If you are considering a land lease some of the benefits are:
• You can generate income from your land without having to manage or operate the farm yourself.
• You can retain ownership and control of the land and its future use, subject to the lease agreement.
• You can benefit from capital appreciation of the land over time.
• You can reduce your exposure to market and environmental risks associated with farming.
• You can access and use high-quality agricultural land without having to purchase or finance it.
• You can expand or diversify your farming operations without increasing your debt or equity.
• You can benefit from economies of scale and operational efficiencies by leasing multiple properties.
• You can avoid some of the costs and responsibilities of owning land, such as rates, insurance, maintenance, and compliance.
If you’ve decided a land lease is the way to go then the next step is to research the market and the property, including the land value, rental rates, productivity, profitability, and potential risks and opportunities. Don’t rush in to negotiating without doing this preparation.

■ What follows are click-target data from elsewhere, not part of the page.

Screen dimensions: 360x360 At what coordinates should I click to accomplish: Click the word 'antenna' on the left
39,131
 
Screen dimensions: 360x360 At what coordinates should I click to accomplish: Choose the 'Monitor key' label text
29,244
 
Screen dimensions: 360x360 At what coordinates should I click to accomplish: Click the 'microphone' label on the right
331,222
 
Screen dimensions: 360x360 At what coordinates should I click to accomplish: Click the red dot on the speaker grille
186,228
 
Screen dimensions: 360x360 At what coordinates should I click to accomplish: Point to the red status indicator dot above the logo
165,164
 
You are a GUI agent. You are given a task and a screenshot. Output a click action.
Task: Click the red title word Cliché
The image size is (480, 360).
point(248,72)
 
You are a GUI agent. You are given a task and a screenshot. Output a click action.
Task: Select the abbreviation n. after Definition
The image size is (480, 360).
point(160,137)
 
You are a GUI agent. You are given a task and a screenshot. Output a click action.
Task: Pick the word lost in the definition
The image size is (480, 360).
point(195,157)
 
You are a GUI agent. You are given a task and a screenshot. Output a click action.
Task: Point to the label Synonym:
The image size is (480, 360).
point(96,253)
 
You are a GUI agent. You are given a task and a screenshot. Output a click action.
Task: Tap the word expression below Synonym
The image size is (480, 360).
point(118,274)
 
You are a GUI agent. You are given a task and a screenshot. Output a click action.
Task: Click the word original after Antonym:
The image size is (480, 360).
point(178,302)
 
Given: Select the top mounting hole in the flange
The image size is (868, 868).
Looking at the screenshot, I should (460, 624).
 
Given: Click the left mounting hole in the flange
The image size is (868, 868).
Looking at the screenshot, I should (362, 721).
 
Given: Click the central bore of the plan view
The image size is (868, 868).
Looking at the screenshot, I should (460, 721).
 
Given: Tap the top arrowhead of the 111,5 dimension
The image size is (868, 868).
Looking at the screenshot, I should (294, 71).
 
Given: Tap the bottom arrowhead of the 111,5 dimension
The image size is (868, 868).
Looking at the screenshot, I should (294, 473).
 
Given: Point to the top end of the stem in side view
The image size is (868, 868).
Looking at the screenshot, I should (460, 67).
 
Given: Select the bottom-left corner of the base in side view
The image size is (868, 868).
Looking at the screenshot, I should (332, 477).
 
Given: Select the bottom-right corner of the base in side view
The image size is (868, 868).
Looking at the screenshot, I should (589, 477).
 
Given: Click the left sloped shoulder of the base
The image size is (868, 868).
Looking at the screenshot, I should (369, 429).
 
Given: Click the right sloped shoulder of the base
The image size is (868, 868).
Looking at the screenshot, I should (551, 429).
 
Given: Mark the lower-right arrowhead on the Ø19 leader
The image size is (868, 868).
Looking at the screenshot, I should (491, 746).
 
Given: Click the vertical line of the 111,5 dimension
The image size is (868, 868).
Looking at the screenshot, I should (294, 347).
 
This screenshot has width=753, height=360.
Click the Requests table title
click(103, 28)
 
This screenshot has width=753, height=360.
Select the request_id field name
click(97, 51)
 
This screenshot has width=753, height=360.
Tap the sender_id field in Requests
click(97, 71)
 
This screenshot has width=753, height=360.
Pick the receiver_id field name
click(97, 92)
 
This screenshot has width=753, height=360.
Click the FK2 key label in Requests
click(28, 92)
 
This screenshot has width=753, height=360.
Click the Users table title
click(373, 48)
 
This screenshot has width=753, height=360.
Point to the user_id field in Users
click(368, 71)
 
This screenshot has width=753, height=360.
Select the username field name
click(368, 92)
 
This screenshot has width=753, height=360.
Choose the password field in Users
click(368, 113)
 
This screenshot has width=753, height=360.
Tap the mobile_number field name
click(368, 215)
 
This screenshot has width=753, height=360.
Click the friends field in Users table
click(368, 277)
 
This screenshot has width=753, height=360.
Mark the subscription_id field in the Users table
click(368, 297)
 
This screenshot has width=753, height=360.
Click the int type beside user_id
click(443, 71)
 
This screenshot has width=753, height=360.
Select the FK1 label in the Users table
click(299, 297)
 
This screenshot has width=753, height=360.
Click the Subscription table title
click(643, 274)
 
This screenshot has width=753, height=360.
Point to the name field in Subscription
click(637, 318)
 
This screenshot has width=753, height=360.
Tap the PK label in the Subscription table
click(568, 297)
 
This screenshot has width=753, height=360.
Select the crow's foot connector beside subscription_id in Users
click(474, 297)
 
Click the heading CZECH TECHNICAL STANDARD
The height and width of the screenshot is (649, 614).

Consult with professional advisors such as lawyers, accountants, valuers, agronomists, or consultants who can provide expert guidance and assistance on legal, financial, technical, or operational matters.
Negotiate fairly and reasonably, considering the interests and needs of both parties, and seeking to create a win-win situation that is sustainable and mutually beneficial. Both parties need to trust each other.
Document the lease agreement in writing, covering all the essential terms and conditions, and ensuring that it is clear, accurate, complete, and enforceable. Terms to consider include:
• What is intended to be the permitted use for the land?
• Can there be animals – if so, what type(s)?
• Can the land be used for cropping?
• Are there any restrictions as to what type of crop the land is used for?
• Will the intended use affect the soil quality for future use?
• What will the landowner pay for versus what will the tenant pay for?
• Which party is responsible for electricity, rates, water charges, insurances?
• Who will pay for weed control, fence repair, gate repair, fertilizer?
• Will there be a rent review process?
• Will the tenant be able to sublet the land or part of it?
• At the expiry of the lease, in what state does the tenant have to return the land to the landlord?
It is extremely important that the terms of the lease are well thought through before the lease is signed as grey areas or issues that are not covered could lead to disputes as the lease progresses. Make sure you fully understand all terms and conditions.
Review the lease agreement periodically, monitoring its performance and compliance, and making adjustments or amendments as necessary to reflect changing circumstances or expectations.